Director Nanfu Wang’s fourth documentary feature, In the Same Breath, premiered at the 2021 Sundance Film Festival (where I reviewed it). In the movie, she draws parallels between the response to the COVID-19 pandemic in both her native China and her current home, the United States. It is not the first time she has tackled challenging issues related to her homeland: her previous film, One Child Nation, examined China’s now-defunct one-child family policy, and her debut documentary, Hooligan Sparrow, explored the mishandling of a child-rape case there. Wang is nothing if not fearless, and it was an honor to be able to chat with her via Zoom the day before In the Same Breath was released on HBO (on August 18). Here is a condensed digest of our conversation, edited for length and clarity.

Hammer to Nail: Nanfu, in every one of your features, except for I Am Another You, you take on a theme that in some way challenges the Chinese government’s version of the facts. Why are you still allowed back in the country every time, given that you’ll probably do it again?

Nanfu Wang: Oh my God, fortunately, I have so far still been able to go back. I don’t ever want to say, “Don’t let me back.” Yes, with every film, after I made it, it was always a question of how the government would react. And I contemplated this question a lot during the making of the film. “Is this film going to be a bigger problem for them, for me, than the last film?” And I debated with my family members and my friends, my team on the film…the question is always unknown. Is One Child Nation more problematic for them than Hooligan Sparrow? Is In the Same Breath more problematic for them than One Child Nation? I don’t know. But each time after a film is released, I carefully monitor to see how they react. 

My family lives in China, so I always try to go back, and I am a Chinese citizen, so there’s no legal basis for not allowing me to go back. And I have no doubt that once I am back, I am closely monitored and surveilled. And so each time it makes it much more difficult for me to travel. Luckily, One Child Nation immediately followed I Am Another You, and I Am Another You actually had distribution in China, so I think that helped to have that film in between. And with In the Same Breath, when I returned, I was just simply trying to visit my family and I wasn’t making a film. And then I started making it once I came back to the U.S.

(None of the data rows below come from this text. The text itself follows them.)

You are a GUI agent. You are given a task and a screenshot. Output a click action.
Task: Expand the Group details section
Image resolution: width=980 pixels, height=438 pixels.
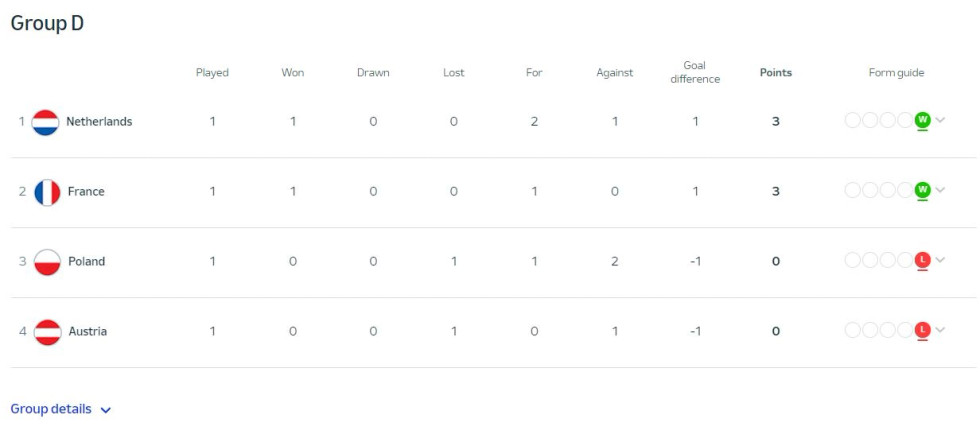pos(61,409)
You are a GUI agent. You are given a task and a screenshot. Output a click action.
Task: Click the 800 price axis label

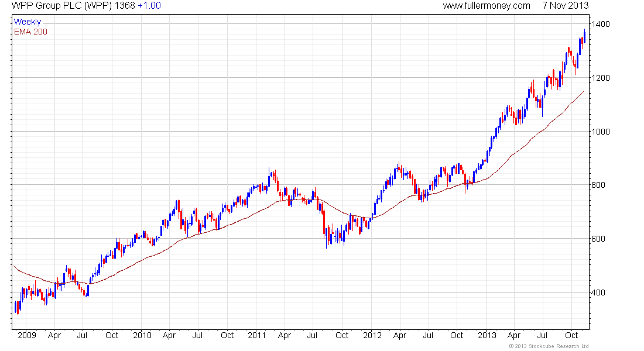coord(598,185)

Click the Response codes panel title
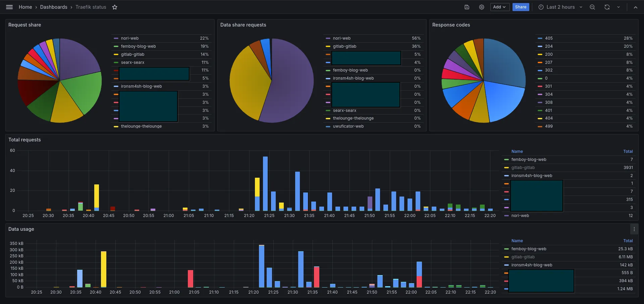point(451,25)
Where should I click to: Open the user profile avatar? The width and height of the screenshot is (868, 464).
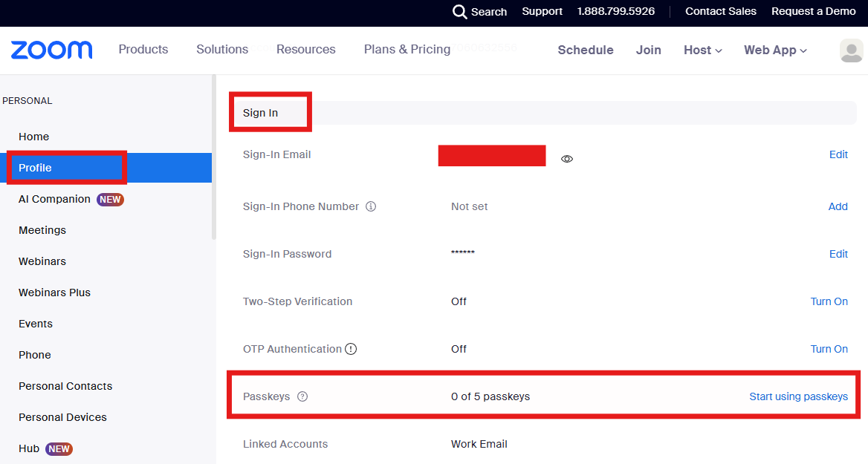point(851,50)
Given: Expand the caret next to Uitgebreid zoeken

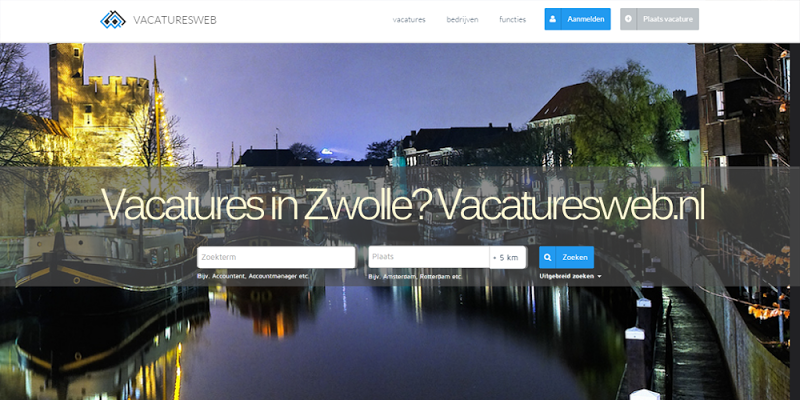Looking at the screenshot, I should pyautogui.click(x=599, y=277).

HtN: Well, COVID happened and you suddenly had a subject, so that makes sense. Have you seen the documentary 76 Days?

NW: Yes, I have. And I am friends with the directors.

HtN: That’s also a powerful film about COVID-19 in China. I haven’t seen Hooligan Sparrow, though I have seen your other three features. And in the three that I have seen you make yourself a character in the movie, especially in I Am Another You and One Child Nation, but certainly in In the Same Breath, too. Did you come of age as a filmmaker thinking you were always going to do that, or did circumstances and topics just dictate that you do so?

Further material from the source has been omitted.